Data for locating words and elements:
+--

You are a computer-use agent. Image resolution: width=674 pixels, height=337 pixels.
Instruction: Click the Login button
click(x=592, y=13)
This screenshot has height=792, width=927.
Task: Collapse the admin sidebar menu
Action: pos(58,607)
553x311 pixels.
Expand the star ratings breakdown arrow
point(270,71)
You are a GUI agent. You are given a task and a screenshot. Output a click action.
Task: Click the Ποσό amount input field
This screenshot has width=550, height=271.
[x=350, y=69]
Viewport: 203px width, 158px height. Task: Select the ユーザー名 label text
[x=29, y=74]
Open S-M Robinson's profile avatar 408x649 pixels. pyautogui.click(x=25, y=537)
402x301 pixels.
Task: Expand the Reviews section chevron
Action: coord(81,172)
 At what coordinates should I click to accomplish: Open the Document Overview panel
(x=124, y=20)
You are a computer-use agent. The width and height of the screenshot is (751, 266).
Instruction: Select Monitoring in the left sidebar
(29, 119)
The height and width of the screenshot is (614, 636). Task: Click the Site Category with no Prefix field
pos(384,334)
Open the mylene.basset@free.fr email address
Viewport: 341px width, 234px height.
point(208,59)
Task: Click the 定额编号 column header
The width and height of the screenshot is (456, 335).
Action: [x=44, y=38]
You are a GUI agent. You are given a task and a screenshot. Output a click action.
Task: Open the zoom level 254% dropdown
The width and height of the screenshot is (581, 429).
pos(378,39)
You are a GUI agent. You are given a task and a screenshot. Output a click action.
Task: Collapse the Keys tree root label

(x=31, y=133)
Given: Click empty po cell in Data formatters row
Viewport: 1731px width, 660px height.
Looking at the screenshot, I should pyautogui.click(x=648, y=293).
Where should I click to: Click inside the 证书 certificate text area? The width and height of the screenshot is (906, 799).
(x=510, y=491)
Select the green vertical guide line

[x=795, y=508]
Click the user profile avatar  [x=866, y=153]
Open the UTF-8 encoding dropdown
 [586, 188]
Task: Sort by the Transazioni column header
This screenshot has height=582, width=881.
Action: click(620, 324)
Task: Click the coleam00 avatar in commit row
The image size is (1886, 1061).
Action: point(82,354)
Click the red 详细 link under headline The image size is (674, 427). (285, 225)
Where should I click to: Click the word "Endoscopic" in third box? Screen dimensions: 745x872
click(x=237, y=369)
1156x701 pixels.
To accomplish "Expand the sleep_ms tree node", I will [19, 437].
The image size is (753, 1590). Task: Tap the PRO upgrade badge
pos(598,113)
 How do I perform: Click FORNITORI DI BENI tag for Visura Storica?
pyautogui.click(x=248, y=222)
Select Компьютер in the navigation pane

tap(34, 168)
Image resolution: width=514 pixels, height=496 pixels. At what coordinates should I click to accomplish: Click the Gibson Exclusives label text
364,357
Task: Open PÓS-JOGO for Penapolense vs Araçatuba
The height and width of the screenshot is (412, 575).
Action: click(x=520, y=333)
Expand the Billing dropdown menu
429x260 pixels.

+--

Rewrite the listing above as a numbered list, leaving out any blank lines.

1. You are a computer-use agent. Image resolution: width=674 pixels, height=337 pixels.
2. Instruction: Click the Login button
3. click(x=592, y=13)
4. This screenshot has height=792, width=927.
5. Task: Collapse the admin sidebar menu
6. Action: pos(58,607)
7. 553x311 pixels.
8. Expand the star ratings breakdown arrow
9. point(270,71)
10. You are a GUI agent. You are given a task and a screenshot. Output a click action.
11. Task: Click the Ποσό amount input field
12. This screenshot has width=550, height=271.
13. [x=350, y=69]
14. Viewport: 203px width, 158px height. Task: Select the ユーザー名 label text
15. [x=29, y=74]
16. Open S-M Robinson's profile avatar 408x649 pixels. pyautogui.click(x=25, y=537)
17. 402x301 pixels.
18. Task: Expand the Reviews section chevron
19. Action: coord(81,172)
20.  At what coordinates should I click to accomplish: Open the Document Overview panel
21. (x=124, y=20)
22. You are a computer-use agent. The width and height of the screenshot is (751, 266).
23. Instruction: Select Monitoring in the left sidebar
24. (29, 119)
25. The height and width of the screenshot is (614, 636). Task: Click the Site Category with no Prefix field
26. pos(384,334)
27. Open the mylene.basset@free.fr email address
28. Viewport: 341px width, 234px height.
29. point(208,59)
30. Task: Click the 定额编号 column header
31. The width and height of the screenshot is (456, 335).
32. Action: [x=44, y=38]
33. You are a GUI agent. You are given a task and a screenshot. Output a click action.
34. Task: Open the zoom level 254% dropdown
35. The width and height of the screenshot is (581, 429).
36. pos(378,39)
37. You are a GUI agent. You are given a task and a screenshot. Output a click action.
38. Task: Collapse the Keys tree root label
39. (x=31, y=133)
40. Given: Click empty po cell in Data formatters row
41. Viewport: 1731px width, 660px height.
42. Looking at the screenshot, I should pyautogui.click(x=648, y=293).
43. Where should I click to: Click inside the 证书 certificate text area? The width and height of the screenshot is (906, 799).
44. (x=510, y=491)
45. Select the green vertical guide line
46. [x=795, y=508]
47. Click the user profile avatar  [x=866, y=153]
48. Open the UTF-8 encoding dropdown
49.  [586, 188]
50. Task: Sort by the Transazioni column header
51. This screenshot has height=582, width=881.
52. Action: click(620, 324)
53. Task: Click the coleam00 avatar in commit row
54. The image size is (1886, 1061).
55. Action: point(82,354)
56. Click the red 详细 link under headline The image size is (674, 427). (285, 225)
57. Where should I click to: Click the word "Endoscopic" in third box? Screen dimensions: 745x872
58. click(x=237, y=369)
59. 1156x701 pixels.
60. To accomplish "Expand the sleep_ms tree node", I will [19, 437].
61. The image size is (753, 1590). Task: Tap the PRO upgrade badge
62. pos(598,113)
63.  How do I perform: Click FORNITORI DI BENI tag for Visura Storica?
64. pyautogui.click(x=248, y=222)
65. Select Компьютер in the navigation pane
66. tap(34, 168)
67. Image resolution: width=514 pixels, height=496 pixels. At what coordinates should I click to accomplish: Click the Gibson Exclusives label text
68. 364,357
69. Task: Open PÓS-JOGO for Penapolense vs Araçatuba
70. The height and width of the screenshot is (412, 575).
71. Action: click(x=520, y=333)
72. Expand the Billing dropdown menu
73. 429x260 pixels.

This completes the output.